I have two dataframes df1 and df2 based, respectively, on these dictionaries:
data1 = {'date': ['5/09/22', '7/09/22', '7/09/22','10/09/22'],
'second_column': ['first_value', 'second_value', 'third_value','fourth_value'],
'id_number':['AA576bdk89', 'GG6jabkhd589', 'BXV6jabd589','BXzadzd589'],
'fourth_column':['first_value', 'second_value', 'third_value','fourth_value'],}
data2 = {'date': ['5/09/22', '7/09/22', '7/09/22', '7/09/22', '7/09/22', '11/09/22'],
'second_column': ['first_value', 'second_value', 'third_value','fourth_value', 'fifth_value','sixth_value'],
'id_number':['AA576bdk89', 'GG6jabkhd589', 'BXV6jabd589','BXV6mkjdd589','GGdbkz589', 'BXhshhsd589'],
'fourth_column':['first_value', 'second_value', 'third_value','fourth_value', 'fifth_value','sixth_value'],}
I want to compare df2 with df1 in order to show the "id_number" of df2 that are in df1.

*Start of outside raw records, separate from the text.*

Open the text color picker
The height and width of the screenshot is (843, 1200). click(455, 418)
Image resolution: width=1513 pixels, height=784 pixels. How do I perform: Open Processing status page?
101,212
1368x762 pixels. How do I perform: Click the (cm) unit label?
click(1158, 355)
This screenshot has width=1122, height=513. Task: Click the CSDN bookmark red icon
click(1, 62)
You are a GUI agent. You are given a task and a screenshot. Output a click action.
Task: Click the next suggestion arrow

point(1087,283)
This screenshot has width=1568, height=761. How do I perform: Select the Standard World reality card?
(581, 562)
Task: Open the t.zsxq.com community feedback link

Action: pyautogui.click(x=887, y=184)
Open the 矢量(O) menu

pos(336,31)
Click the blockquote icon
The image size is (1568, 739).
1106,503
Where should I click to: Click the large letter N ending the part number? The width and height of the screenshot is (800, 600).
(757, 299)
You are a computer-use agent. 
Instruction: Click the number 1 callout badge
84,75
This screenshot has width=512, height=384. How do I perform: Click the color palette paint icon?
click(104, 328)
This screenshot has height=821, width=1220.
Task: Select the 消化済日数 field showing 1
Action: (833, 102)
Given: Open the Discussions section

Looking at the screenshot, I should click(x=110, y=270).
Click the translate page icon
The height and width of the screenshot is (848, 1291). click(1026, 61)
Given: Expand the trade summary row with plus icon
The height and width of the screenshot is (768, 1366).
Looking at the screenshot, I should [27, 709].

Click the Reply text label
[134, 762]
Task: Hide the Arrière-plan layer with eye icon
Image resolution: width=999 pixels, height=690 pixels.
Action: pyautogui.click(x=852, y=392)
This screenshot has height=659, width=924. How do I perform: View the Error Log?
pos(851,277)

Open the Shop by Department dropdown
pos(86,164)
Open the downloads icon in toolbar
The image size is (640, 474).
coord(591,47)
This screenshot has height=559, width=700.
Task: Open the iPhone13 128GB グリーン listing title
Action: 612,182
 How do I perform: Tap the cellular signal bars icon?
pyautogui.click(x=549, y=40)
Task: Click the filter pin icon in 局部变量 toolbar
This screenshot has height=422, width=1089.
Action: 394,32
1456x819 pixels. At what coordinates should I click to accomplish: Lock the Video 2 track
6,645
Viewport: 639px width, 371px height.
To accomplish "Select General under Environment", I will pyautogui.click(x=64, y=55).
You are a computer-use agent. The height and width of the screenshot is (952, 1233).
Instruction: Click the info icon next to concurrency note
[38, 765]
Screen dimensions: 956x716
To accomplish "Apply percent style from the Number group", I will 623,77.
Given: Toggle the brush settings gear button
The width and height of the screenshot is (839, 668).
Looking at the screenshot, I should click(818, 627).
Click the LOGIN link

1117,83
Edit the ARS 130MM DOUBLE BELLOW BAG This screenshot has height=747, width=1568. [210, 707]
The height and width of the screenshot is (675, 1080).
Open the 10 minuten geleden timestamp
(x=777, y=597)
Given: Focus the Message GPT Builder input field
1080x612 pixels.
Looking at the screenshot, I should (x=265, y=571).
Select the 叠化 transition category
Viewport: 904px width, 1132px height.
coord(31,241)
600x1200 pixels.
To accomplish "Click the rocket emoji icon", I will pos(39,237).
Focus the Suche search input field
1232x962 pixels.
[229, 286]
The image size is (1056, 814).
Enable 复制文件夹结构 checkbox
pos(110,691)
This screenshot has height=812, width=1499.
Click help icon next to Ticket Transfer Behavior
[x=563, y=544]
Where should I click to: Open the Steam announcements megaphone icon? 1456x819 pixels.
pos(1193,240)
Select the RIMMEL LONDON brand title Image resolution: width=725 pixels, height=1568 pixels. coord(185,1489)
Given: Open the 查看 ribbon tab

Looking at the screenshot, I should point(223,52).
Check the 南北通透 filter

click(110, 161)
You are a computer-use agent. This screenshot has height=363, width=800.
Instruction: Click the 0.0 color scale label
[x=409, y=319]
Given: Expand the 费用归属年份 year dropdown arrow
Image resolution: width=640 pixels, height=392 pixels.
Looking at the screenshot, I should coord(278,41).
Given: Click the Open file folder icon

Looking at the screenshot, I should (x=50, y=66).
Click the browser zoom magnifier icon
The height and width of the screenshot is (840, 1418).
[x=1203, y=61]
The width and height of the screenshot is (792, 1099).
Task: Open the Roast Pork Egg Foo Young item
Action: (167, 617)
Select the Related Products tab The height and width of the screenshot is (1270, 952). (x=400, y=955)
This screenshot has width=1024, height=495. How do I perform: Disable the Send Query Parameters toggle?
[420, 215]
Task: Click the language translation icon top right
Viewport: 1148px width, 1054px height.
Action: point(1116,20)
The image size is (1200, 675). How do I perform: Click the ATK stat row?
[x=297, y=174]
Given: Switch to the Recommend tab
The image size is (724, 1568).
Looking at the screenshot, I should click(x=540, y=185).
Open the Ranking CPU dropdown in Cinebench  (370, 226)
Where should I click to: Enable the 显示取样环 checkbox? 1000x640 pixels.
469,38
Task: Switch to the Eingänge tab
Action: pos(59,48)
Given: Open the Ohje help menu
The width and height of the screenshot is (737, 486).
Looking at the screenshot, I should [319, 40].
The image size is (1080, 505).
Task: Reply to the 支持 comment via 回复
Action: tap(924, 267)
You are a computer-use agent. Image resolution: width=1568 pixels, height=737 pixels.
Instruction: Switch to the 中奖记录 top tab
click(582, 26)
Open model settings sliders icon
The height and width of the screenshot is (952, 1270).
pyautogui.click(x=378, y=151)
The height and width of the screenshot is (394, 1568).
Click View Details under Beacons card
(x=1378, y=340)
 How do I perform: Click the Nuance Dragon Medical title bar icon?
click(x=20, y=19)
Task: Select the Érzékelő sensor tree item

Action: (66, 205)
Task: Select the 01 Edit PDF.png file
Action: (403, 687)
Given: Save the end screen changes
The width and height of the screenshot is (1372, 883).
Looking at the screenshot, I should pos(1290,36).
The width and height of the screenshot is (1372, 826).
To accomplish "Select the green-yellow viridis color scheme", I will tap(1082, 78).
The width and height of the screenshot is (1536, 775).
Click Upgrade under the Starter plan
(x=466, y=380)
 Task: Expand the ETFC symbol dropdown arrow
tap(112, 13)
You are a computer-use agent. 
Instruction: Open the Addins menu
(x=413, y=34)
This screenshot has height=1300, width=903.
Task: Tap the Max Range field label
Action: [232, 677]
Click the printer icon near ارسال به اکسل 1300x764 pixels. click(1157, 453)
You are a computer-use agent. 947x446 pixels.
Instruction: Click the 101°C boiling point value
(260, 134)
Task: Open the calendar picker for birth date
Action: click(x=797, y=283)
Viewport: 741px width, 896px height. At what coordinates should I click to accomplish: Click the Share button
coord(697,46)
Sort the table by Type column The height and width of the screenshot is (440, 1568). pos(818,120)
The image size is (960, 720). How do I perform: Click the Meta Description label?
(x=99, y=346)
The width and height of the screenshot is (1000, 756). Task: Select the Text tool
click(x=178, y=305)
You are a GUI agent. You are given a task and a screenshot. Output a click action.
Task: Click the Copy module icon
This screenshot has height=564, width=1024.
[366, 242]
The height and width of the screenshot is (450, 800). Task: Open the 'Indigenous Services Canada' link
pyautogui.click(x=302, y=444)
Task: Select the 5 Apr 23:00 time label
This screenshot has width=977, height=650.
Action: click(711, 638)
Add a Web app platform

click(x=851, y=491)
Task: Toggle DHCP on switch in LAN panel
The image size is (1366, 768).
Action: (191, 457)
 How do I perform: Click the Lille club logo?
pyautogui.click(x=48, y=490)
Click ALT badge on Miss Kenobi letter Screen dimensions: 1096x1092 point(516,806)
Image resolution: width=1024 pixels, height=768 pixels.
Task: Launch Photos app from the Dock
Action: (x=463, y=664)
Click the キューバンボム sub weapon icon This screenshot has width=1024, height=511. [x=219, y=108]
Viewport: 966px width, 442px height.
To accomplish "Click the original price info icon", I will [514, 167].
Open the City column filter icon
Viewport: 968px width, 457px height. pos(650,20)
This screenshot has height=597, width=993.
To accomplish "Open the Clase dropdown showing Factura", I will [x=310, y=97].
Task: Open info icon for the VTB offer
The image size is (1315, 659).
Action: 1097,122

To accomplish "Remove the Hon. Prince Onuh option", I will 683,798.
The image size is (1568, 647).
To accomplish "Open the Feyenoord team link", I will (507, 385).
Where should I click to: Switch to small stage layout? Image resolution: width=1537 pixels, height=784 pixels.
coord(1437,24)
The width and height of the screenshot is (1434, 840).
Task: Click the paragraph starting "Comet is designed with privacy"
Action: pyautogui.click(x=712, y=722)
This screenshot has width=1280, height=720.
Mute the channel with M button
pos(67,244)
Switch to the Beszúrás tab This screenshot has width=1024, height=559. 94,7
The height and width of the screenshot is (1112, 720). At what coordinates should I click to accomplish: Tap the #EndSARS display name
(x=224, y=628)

I also want to compare the two dataframes on the same date range.
For example the shared date range between df1 and df2 should be the from 5/09/22 to 10/09/22 (and not beyond)
How can I do this?
CodePudding user response:
You can define a helper function to make dataframes of your dictionaries and slice them on certain date range:
def format(dictionary, start, end):
"""Helper function.
Args:
dictionary: dictionary to format.
start: start date (DD/MM/YY).
end: end date (DD/MM/YY).
Returns:
Dataframe.
"""
return (
pd.DataFrame(dictionary)
.pipe(lambda df_: df_.assign(date=pd.to_datetime(df_["date"], format="%d/%m/%y")))
.pipe(
lambda df_: df_.loc[
(df_["date"] >= pd.to_datetime(start, format="%d/%m/%y"))
& (df_["date"] <= pd.to_datetime(end, format="%d/%m/%y")),
:,
]
).reset_index(drop=True)
)
Then, with dictionaries you provided, here is how you can "show the "id_number" of df2 that are in df1" for the desired date range:
df1 = format(data1, "05/09/22", "10/09/22")
df2 = format(data2, "05/09/22", "10/09/22")
print(df2[df2["id_number"].isin(df1["id_number"])]["id_number"])
# Output
0 AA576bdk89
1 GG6jabkhd589
2 BXV6jabd589
Name: id_number, dtype: object